A lubricating oil composition was obtained in the same manner as in Example 2 except that a fullerene solution was irradiated with ultraviolet light 8 times. In Example 4, the fullerene residual rate was 0.25 after 8 times of ultraviolet irradiation (5.3 J per milliliter of the fullerene solution). Thus, the ultraviolet irradiation was stopped and the contents were taken out from the quartz cell to obtain a lubricating oil composition. The concentration of the fullerene in the lubricating oil composition was measured, and the result was 25 mass ppm. The fullerene residual rate was 0.25. The results of the degree of desorbed gas and the abrasion resistance of the obtained lubricating oil composition are shown in Table 1.
As shown in Table 1, in Example 4, when the fullerene solution was irradiated with ultraviolet light 8 times, the diameter of the rubbing surface was 155 μnn and the degassing degrees of the lubricating oil composition before and after the abrasion resistance test were respectively 0.1 and 0.3. That is, it was found that the abrasion resistance and the stability under high vacuum were superior.
In addition, when comparing Example 4 with Example 2, both the abrasion resistance and degree of desorbed gas after the abrasion resistance test in Example 4 were superior to those of Example 2. Examples 2 and 4 have the same conditions except that the number of times of ultraviolet irradiation is different.
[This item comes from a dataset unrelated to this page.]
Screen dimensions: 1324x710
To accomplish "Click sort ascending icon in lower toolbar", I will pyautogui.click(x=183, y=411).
Accordingly, it is estimated that, in Examples 2 and 4, the types of cleaved molecules (additional groups of fullerene adduct) produced are almost the same as each other, and the difference is that the fullerene residual rate of Example 4 is lower than that of Example 2, that is, a larger amount of the fullerene adduct was produced in Example 4. It is inferred that, due to this difference, the abrasion resistance would be improved in Example 4, and as a result, the degree of desorbed gas after the abrasion resistance test would also be lowered.
A lubricating oil composition was obtained in the same manner as in Example 1 except that irradiation using a low-pressure mercury UV lamp (Sen Lights Co., Ltd., model UVL20PH-6 including ultraviolet light at 185 nm and 254 nm as light wavelength components) as a light source of radiation was performed for 20 seconds. Here, the irradiation range was 5 cm2, and the output was 0.2 W/cm2. That is, the lubricating oil composition was irradiated with 20 J of ultraviolet light (7 J per milliliter of a fullerene solution) for 20 seconds. The concentration of fullerene in the lubricating oil composition was measured, and the result was 22 mass ppm and the fullerene residual rate was 0.22. The results of the degree of desorbed gas and the results of the abrasion resistance of the obtained lubricating oil composition are shown in Table 1.
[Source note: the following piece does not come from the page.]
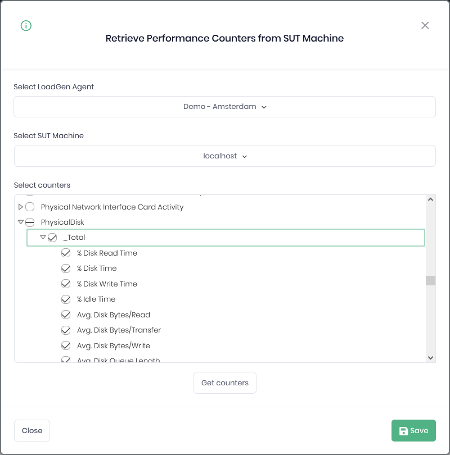Uncheck % Disk Read Time counter
This screenshot has width=450, height=455.
point(66,253)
A lubricating oil composition was obtained in the same manner as in Example 1 except that X-ray irradiation was performed for 480 seconds using an X-ray irradiation device (Toreck Co., Ltd., RIX-250C-2) as a light source of radiation. The concentration of fullerene in the obtained lubricating oil composition was measured, and the result was 20 mass ppm and the fullerene residual rate was 0.20. The degree of desorbed gas and the abrasion resistance of the obtained lubricating oil composition are shown in Table 1.
When comparing Example 5 with Example 4, both were subjected to ultraviolet irradiation, and as a result, the fullerene residual rate was lowered to the same extent. However, the abrasion resistance and the degree of desorbed gas after the abrasion resistance test in Example 4 were superior to those of Example 5. It is inferred that this is because light (far ultraviolet light) at 185 nm would be included in ultraviolet light in Example 5.
When comparing Example 6 with Example 5, both were subjected to irradiation, and as a result, the fullerene residual rate was lowered to the same extent. However, the abrasion resistance and the degree of desorbed gas after the abrasion resistance test in Example 6 were inferior to those of Example 5. It is inferred that this is because X-rays having higher energy than ultraviolet light were used as radiation in Example 6.
A lubricating oil composition was obtained in the same manner as in Example 1 except that 1-butyl-3-methyl-imidazolium-bis(trifluoromethanesulfonyl)imide (manufactured by Tokyo Chemical Industry Co., Ltd., LiTFS1), which is an ionic liquid, was used as a base oil. The results of the degree of desorbed gas and the abrasion resistance of the obtained lubricating oil composition are shown in Table 1.
A lubricating oil composition was obtained in the same manner as in Example 7 except that raw material fullerene (without sublimation step) was used as it is instead of the fullerene sublimate. The results of the degree of desorbed gas and the abrasion resistance of the obtained lubricating oil composition are shown in Table 1.
When comparing Example 7 with Comparative Example 3, Example 7 in which the fullerene sublimate was used had excellent degrees of desorbed gas before and after the abrasion resistance test.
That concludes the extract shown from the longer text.